## 作業指示
1 – 下の買付日誌をもとに、次の各問いに答えよ。答えにも(a)(b)(c)の記号を付けること。
(a) 筆者は電車に何時間揺られて会場のある町へ向かったか。
(b) この日の会場は、前日の会場と違ってどのような場所だったか。
(c) A氏はどの系統を得意とするディーラーか。
2 – 次の各文が下の買付日誌の内容と合うかどうかを判定せよ。はいかいいえで答え、決め手となる本文の言葉をそのまま引用すること。
(a) 筆者は目覚まし時計を使って7時に起きた。
(b) 筆者は昼食用の食料や水を駅の売店で買った。
(c) A氏の売り場では、ハードロック系のレコードが高めの値段だった。
3 – 下の買付日誌を、最後の文の後から書き継げ。

2002年1月27日 北欧レコード買付日誌(スウェーデン編)⑦ ~ レコードフェアー第2弾 in エレブルー(オレブロ)
1月27日
今朝も気合で7時に起きる。目覚まし無くても起きれるものだ。
レコードに取り憑かれているのだろうか。猟盤がかかった時の自分が恐ろしい。
早速電車に乗り込み、揺られること2時間、フェアー第2弾の会場があるOrebroへ。
途中、強烈な睡魔に襲われるも、ここで乗り過ごしたら一大事とばかりに、必死で目を開け続ける。
無事、寝過ごす事もなくOrebroに到着。なんだかうら寂しい片田舎という感じだ。
とりあえず前日の反省から、駅の売店で昼食用の食料や水を買い込み、H氏の携帯に電話し、会場近くで待ち合わせをすることに。
中々場所が分からず苦労したが、約4ヶ月振りの再会を果たす。
前日の会場と違い、ここの会場は大きめのライヴハウスのような場所で、日本のレコードフェアと同規模な広さだ。
入り口近辺で騒いでいる開場待ちの一般客を尻目に、こっそり彼と入場し、ブースにレコードバッグを置き、早速猟盤開始!
ここでも知り合った店の連中が気さくに声を掛けてくれ、その多くは
「ここまで来たの?」
と笑っていた。
比較的小さい場所で、前日ほど他のディーラーさんもおらず、ゆっくりと各ブースを物色できた。
会場で落ち合う予定になっていたA氏だが、彼もこのフェアーに出店するとのことだったので、予め昨日の電話で
「東洋人を見かけたら声を掛けてくれ、俺だから」
と無責任にも他の東洋人がいない事を前提として伝えておいたのだが、会場内をブラブラしていると直ぐに、
「お前か?」
と声をかけてきてくれて、無事会うことが出来た。
彼に注文しておいたレコードや、筆者用に取り置きしておいてくれた他の激レア・アイテムをブ-ス内にキープしてあるからと言うので、早速、彼の売り場の中で暫し物色。
A氏はサイケ・プログレ系が得意なディーラーさんなので、アレコレとお勧め商品を聞き出し、筆者の聴いた事の無いバンドのアルバムばかりを選んで大量に買うことにする。
そっち系統はお値段もそれなりだったのですが、ハードロック系は比較的安く提供してもらえた。
その後、暫くあちこちのブースを再度襲撃し、現地の人が買わないようなマイナーな現地アーティストのレコードばかりを次から次へと購入。
「こんなの誰も買わないぞ」
と笑われること数回、
「そういうのが欲しいんです」
とその度返答する。
開場時間になり一般客もドッと入ってくる。かなりの盛況ぶりだ!

## 提供データ

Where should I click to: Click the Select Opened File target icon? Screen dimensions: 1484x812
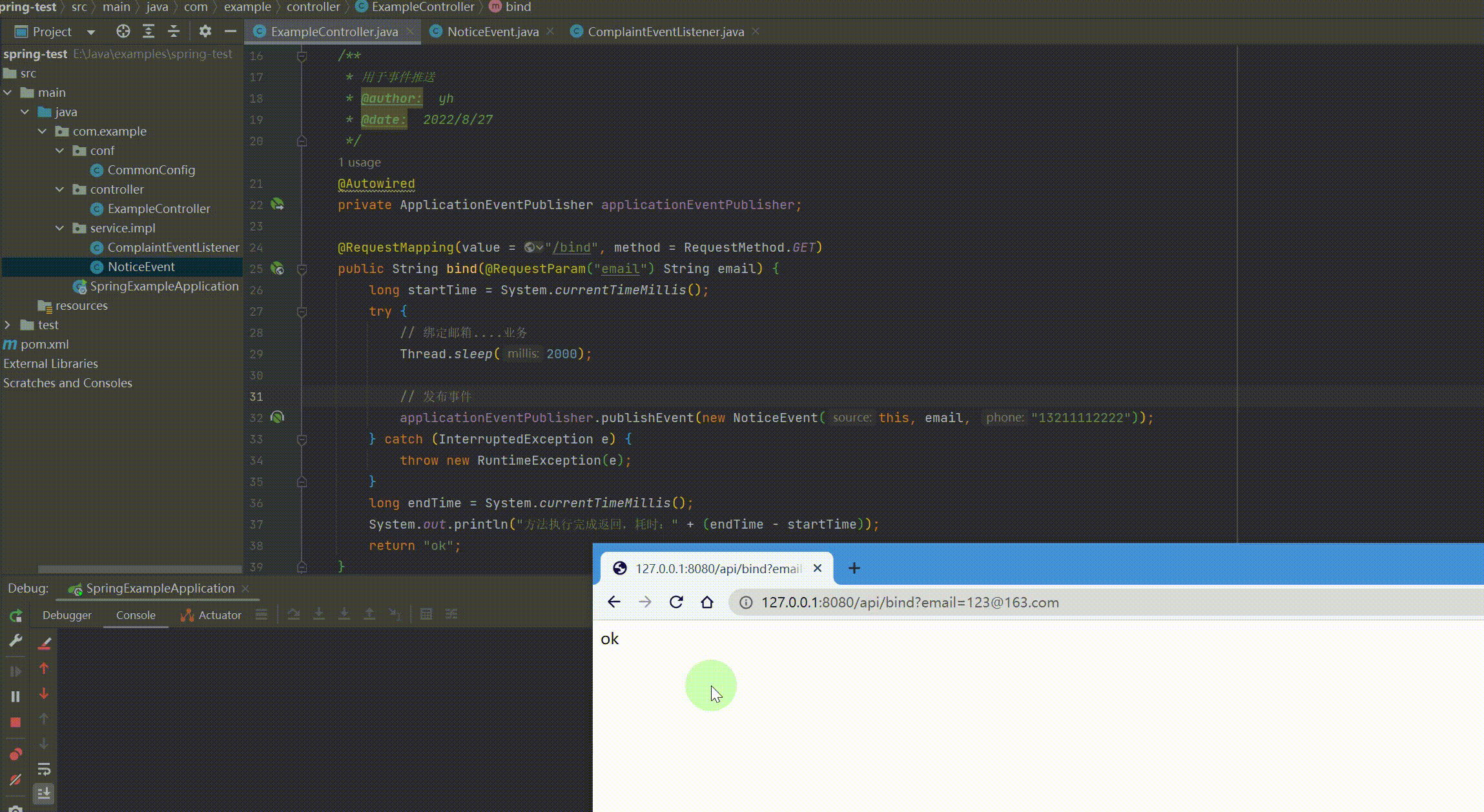point(123,32)
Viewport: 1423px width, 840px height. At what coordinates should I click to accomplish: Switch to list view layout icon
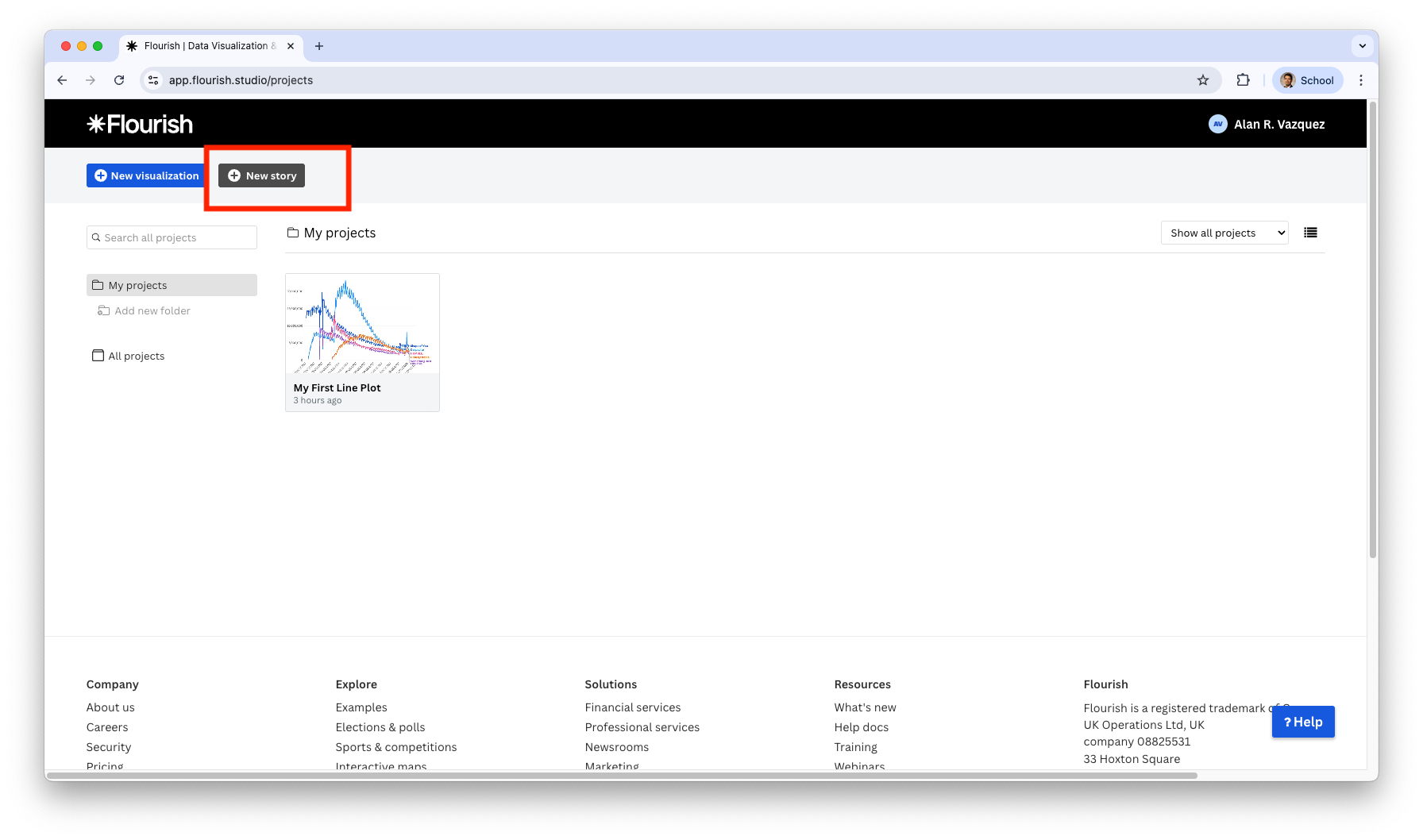coord(1310,233)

## 回答
1 –
(a) 2時間
(b) 大きめのライヴハウスのような場所
(c) サイケ・プログレ系

2 –
(a) いいえ。「目覚まし無くても起きれるものだ」
(b) はい。「駅の売店で昼食用の食料や水を買い込み」
(c) いいえ。「ハードロック系は比較的安く提供してもらえた」

3 –
暫くホクホク顔でうろちょろしていると何処から嗅ぎ付けたのか、現地の新聞記者がツカツカと近づいてきて筆者にインタビューをさせてくれと言うではありませんか。
なんでも、物好きな日本人がスウェーデンのこんな田舎まで来て、変なレコードばかりを漁っているという情報を聞いて興味を持ったらしい。
色々と訊かれたが果たして筆者のインチキ英語でどこまで伝わったか怪しいものだ。
恥ずかしながらレコードに関係ない英語は全く喋れません。
時間もだいぶ経ち、手持ちの現金も底を尽きはじめ、会場も大盛況なのかお客さんで一杯になってきたので、そろそろ帰るとH氏に言い、彼からツケで買わせてもらったレコードを持ち、また近い内に日本で再開しようと熱い握手を交わす。
A氏にも別れの挨拶を交わしに行ったら、今度は別の記者さんにインタビューを申し込まれる。
今度はカメラマン同伴だ。
「スウェーデンの音楽は人気があるのか?何でだ?他の北欧の国の音楽は?今日買ったので何が一番良かったか?何を探しているのか?何枚買うのか?」
等々、やたらと細かく訊かれるが、インチキ英語で必死に答え、上手く説明出来ない部分は、A氏に
「分かんないから代わりに答えて下さい」
とお願いし、筆者のインチキ英語を翻訳してもらう(笑)。
「 本日一番の戦利品は?」
という問には
「HORIZONの1st」
と満面の笑で返答しておきました。
会場を出て雪の中、重いカートをひたすら引きずり、背中にはレコードが山ほど詰まったバックパックを背負い駅まで向かう。
スウェーデンに来て毎日の事だが、雪に足を取られたりカートが上手く前に進まなかったりと、かなり体力を消耗する。レコードは本当に重いんです。
疲れ果ててホテルに戻り、昨日のピザ屋に出向き、昨日とは違うピザを注文。
注文してから目の前の石窯で焼いてくれるので、待ち時間も結構楽しい。
心のなかで
「落としたトッピングをそのまま私のピザに乗っけました」
とか
「ピザが今、焼かれて滅茶苦茶膨らんでおります」
「他の客の生地の方が分厚いです」
等々実況中継しながら出来上がりを待つ。
夕食はピザとビール1.5リットル。
益々軍資金が乏しくなってきたのでトラベラーズチェック以外に持っていたドル札と日本円を両替することに。
今回の買付け旅行のメインイベント終了で、少々気が抜けたが、まだ日数が残っているので、気を引き締めつつ睡眠。
会場近くの風景です。田舎ですが良い街でした。
・・・続く。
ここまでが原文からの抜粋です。